Start of Given records

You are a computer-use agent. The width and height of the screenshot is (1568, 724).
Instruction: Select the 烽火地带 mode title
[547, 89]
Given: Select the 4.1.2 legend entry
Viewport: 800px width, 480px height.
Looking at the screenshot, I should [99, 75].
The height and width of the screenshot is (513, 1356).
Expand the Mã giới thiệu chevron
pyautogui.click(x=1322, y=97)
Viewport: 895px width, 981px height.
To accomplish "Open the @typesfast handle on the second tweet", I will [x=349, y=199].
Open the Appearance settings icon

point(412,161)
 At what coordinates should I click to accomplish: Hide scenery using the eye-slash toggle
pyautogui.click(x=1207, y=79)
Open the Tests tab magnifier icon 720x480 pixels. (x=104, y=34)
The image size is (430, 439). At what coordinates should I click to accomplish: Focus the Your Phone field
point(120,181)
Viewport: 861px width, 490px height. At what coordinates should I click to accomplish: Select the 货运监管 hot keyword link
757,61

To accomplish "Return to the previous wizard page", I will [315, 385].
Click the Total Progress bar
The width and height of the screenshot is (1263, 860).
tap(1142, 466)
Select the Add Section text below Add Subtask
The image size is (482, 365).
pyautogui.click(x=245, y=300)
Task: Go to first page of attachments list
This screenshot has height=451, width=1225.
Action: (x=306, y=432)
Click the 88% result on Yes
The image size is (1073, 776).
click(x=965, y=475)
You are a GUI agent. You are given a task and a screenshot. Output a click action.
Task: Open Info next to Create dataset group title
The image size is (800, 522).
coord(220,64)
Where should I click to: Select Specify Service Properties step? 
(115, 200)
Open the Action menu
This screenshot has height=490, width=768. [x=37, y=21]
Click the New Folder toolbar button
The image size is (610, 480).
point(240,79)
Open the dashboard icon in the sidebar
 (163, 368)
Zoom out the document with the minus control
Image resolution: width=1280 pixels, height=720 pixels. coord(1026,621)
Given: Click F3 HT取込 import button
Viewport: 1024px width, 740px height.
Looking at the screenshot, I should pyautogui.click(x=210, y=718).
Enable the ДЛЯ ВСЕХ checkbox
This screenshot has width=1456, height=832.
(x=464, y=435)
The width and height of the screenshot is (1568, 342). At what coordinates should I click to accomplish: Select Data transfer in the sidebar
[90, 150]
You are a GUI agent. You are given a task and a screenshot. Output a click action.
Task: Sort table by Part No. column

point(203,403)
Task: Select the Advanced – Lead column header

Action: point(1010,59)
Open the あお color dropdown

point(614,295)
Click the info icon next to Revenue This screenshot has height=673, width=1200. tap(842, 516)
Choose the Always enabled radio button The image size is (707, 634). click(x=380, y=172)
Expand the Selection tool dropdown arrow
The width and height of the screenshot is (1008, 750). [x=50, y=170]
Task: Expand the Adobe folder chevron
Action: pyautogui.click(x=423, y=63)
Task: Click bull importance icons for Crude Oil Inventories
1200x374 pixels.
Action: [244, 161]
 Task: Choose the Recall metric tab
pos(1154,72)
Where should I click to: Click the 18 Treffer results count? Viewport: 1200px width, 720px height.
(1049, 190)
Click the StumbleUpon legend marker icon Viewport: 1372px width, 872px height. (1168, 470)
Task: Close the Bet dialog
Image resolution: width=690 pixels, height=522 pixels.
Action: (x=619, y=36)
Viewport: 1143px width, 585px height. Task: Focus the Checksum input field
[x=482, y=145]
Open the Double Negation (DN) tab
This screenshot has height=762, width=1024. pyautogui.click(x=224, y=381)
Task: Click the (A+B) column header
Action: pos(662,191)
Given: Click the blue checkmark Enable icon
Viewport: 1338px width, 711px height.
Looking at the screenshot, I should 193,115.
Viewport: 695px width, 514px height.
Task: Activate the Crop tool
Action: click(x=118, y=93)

End of Given records

_What is needed_
Every record, restated word for word, should make up your reply.

_Response_
You are a computer-use agent. The width and height of the screenshot is (1568, 724).
Instruction: Select the 烽火地带 mode title
[547, 89]
Given: Select the 4.1.2 legend entry
Viewport: 800px width, 480px height.
Looking at the screenshot, I should [99, 75].
The height and width of the screenshot is (513, 1356).
Expand the Mã giới thiệu chevron
pyautogui.click(x=1322, y=97)
Viewport: 895px width, 981px height.
To accomplish "Open the @typesfast handle on the second tweet", I will [x=349, y=199].
Open the Appearance settings icon

point(412,161)
 At what coordinates should I click to accomplish: Hide scenery using the eye-slash toggle
pyautogui.click(x=1207, y=79)
Open the Tests tab magnifier icon 720x480 pixels. (x=104, y=34)
The image size is (430, 439). At what coordinates should I click to accomplish: Focus the Your Phone field
point(120,181)
Viewport: 861px width, 490px height. At what coordinates should I click to accomplish: Select the 货运监管 hot keyword link
757,61

To accomplish "Return to the previous wizard page", I will [315, 385].
Click the Total Progress bar
The width and height of the screenshot is (1263, 860).
tap(1142, 466)
Select the Add Section text below Add Subtask
The image size is (482, 365).
pyautogui.click(x=245, y=300)
Task: Go to first page of attachments list
This screenshot has height=451, width=1225.
Action: (x=306, y=432)
Click the 88% result on Yes
The image size is (1073, 776).
click(x=965, y=475)
You are a GUI agent. You are given a task and a screenshot. Output a click action.
Task: Open Info next to Create dataset group title
The image size is (800, 522).
coord(220,64)
Where should I click to: Select Specify Service Properties step? 
(115, 200)
Open the Action menu
This screenshot has height=490, width=768. [x=37, y=21]
Click the New Folder toolbar button
The image size is (610, 480).
point(240,79)
Open the dashboard icon in the sidebar
 (163, 368)
Zoom out the document with the minus control
Image resolution: width=1280 pixels, height=720 pixels. coord(1026,621)
Given: Click F3 HT取込 import button
Viewport: 1024px width, 740px height.
Looking at the screenshot, I should pyautogui.click(x=210, y=718).
Enable the ДЛЯ ВСЕХ checkbox
This screenshot has width=1456, height=832.
(x=464, y=435)
The width and height of the screenshot is (1568, 342). At what coordinates should I click to accomplish: Select Data transfer in the sidebar
[90, 150]
You are a GUI agent. You are given a task and a screenshot. Output a click action.
Task: Sort table by Part No. column

point(203,403)
Task: Select the Advanced – Lead column header

Action: point(1010,59)
Open the あお color dropdown

point(614,295)
Click the info icon next to Revenue This screenshot has height=673, width=1200. tap(842, 516)
Choose the Always enabled radio button The image size is (707, 634). click(x=380, y=172)
Expand the Selection tool dropdown arrow
The width and height of the screenshot is (1008, 750). [x=50, y=170]
Task: Expand the Adobe folder chevron
Action: pyautogui.click(x=423, y=63)
Task: Click bull importance icons for Crude Oil Inventories
1200x374 pixels.
Action: [244, 161]
 Task: Choose the Recall metric tab
pos(1154,72)
Where should I click to: Click the 18 Treffer results count? Viewport: 1200px width, 720px height.
(1049, 190)
Click the StumbleUpon legend marker icon Viewport: 1372px width, 872px height. (1168, 470)
Task: Close the Bet dialog
Image resolution: width=690 pixels, height=522 pixels.
Action: (x=619, y=36)
Viewport: 1143px width, 585px height. Task: Focus the Checksum input field
[x=482, y=145]
Open the Double Negation (DN) tab
This screenshot has height=762, width=1024. pyautogui.click(x=224, y=381)
Task: Click the (A+B) column header
Action: pos(662,191)
Given: Click the blue checkmark Enable icon
Viewport: 1338px width, 711px height.
Looking at the screenshot, I should 193,115.
Viewport: 695px width, 514px height.
Task: Activate the Crop tool
Action: click(x=118, y=93)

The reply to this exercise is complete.